Hacker News new | ask | show | jobs
by NobodyNada 1038 days ago
Every lossless “compression” algorithm makes some strings shorter and other strings longer, such that the average space savings against all possible strings is neutral at best. This is a fundamental consequence of the way information works — there’s no way to losslessly map (say) 8 bits of input into 7 bits of output.

The goal of compression, then, is to make common strings shorter while making uncommon strings longer. You can think of, say, UTF-8 as a simple compression algorithm: it would take 20 bits per character to encode all Unicode code points with a fixed-width encoding, but UTF-8 takes advantage of the fact that the most commonly used characters have a lot of leading zeroes (at least in English).

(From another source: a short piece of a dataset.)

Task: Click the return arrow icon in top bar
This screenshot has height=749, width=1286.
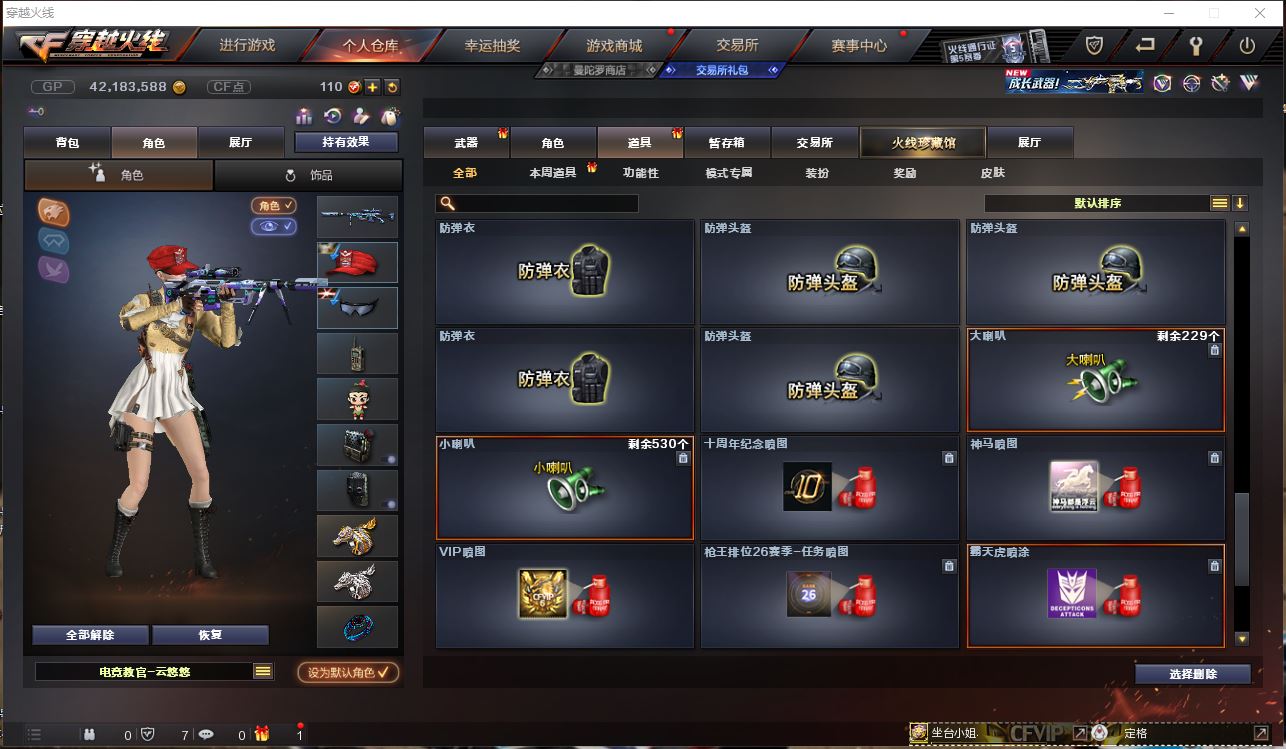Action: pos(1145,45)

So the characters of the English alphabet require only 8 bits to encode, but uncommon characters require up to 32 bits.

Thus, I would expect an LLM-based compression algorithm to do well on strings that were common in its training data, and make strings that were uncommon or absent slightly longer. If it did not do that, it would not be a lossless compression algorithm.

3 comments

I don't disagree with anything you said.

I'm saying more that if the compression algorithm is benchmarking against "Alice in Wonderland" and has consumed the entirety of "Alice in Wonderland" in training the LLM (along with popular paragraphs and sentences quoted elsewhere), then it might do particularly well at reciting lines from that book and thus be able to compress it extremely well. I'd be more interested in seeing the compression algorithm's performance on new or unreleased works that would have no way of being training data.

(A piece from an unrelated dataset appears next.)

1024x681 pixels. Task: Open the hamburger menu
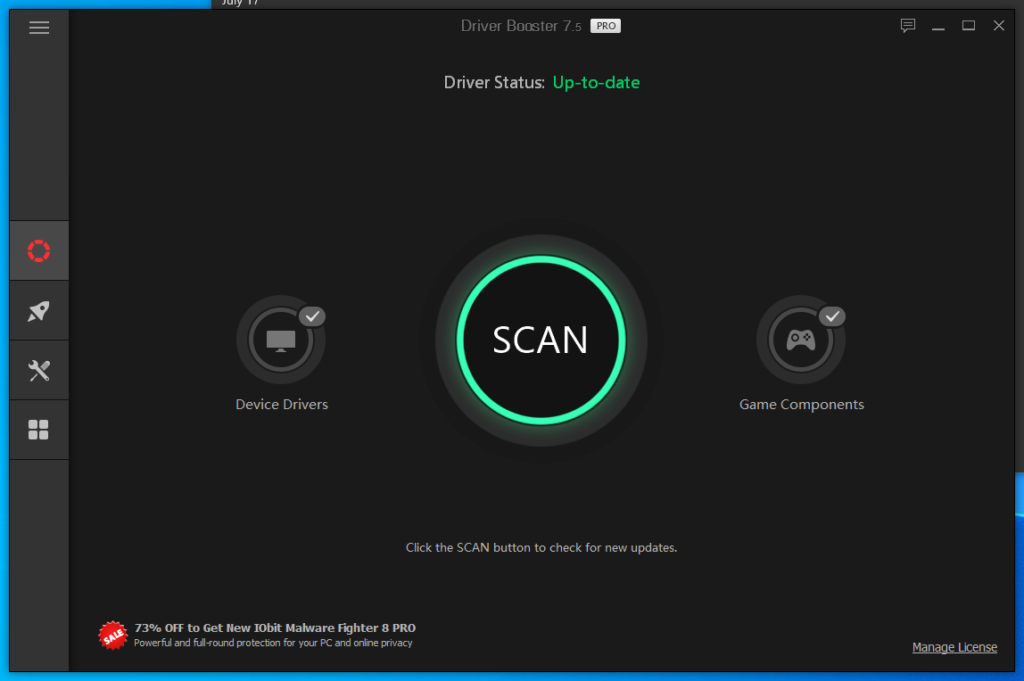point(39,27)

As an extreme hypothetical, I could make a compression algorithm that is a table mapping an ID to an entire book and fill it with all the popular works. "Alice in Wonderland" would be replaced with a single short identifier string and achieve a ~0.001% compression ratio. An unseen work would be replaced with an <unknown> ID followed by the entire work and be slightly bigger. Then, I benchmark only the popular works and show insanely impressive results!

I have no doubt the LLM compressor would do really well on unseen works based on what you said above, but it's not a fair look at its performance to run it on works it may have been explicitly trained on.

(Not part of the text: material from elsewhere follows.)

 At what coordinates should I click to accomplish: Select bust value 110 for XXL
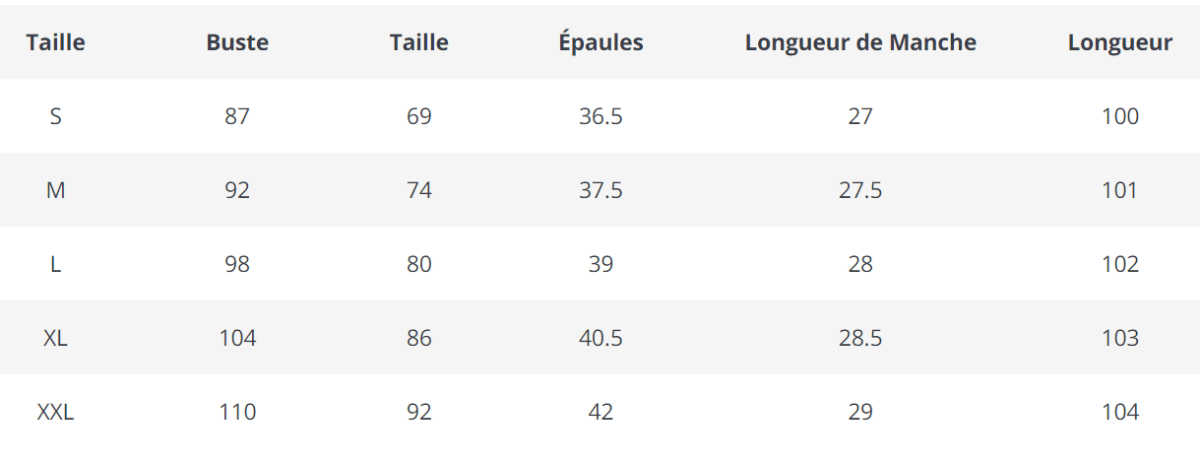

Well, unless the weights are part of the compressed file.
Gotcha, sorry I completely misunderstood what you were asking! That’s a really insightful question that didn’t cross my mind at all.
> there’s no way to losslessly map (say) 8 bits of input into 7 bits of output.

This is due to the pigeonhole principle

>Every lossless “compression” algorithm makes some strings shorter and other strings longer, such that the average space savings against all possible strings is neutral at best. This is a fundamental consequence of the way information works — there’s no way to losslessly map (say) 8 bits of input into 7 bits of output.

I think I'm missing a point here. Is it a provable fact that all lossless compression algorithms are neutral at best? Or just something that occurs in the real world?

I can't think of a good example, so I'll give a trivial example to explain my thinking.

It seems to me that you could have an algorithm which did not change any text, except the sentence "Buffalo buffalo Buffalo buffalo buffalo buffalo Buffalo buffalo", which it encodes as something much shorter like "<Buffalo*8>". The algorithm would be (very marginally) better than neutral. If this is true, then surely other improvements would be possible to make a lossless algorithm with real reduction.

(Edited a typo)

The impossibility of a general lossless compression algorithm is a consequence of the pigeon-hole principle.

https://en.m.wikipedia.org/wiki/Pigeonhole_principle

Then how do you encode an input of "<Buffalo*8>"? If your answer is "I'm using characters outside the alphabet" then, there's your answer, you're wasting bits on them.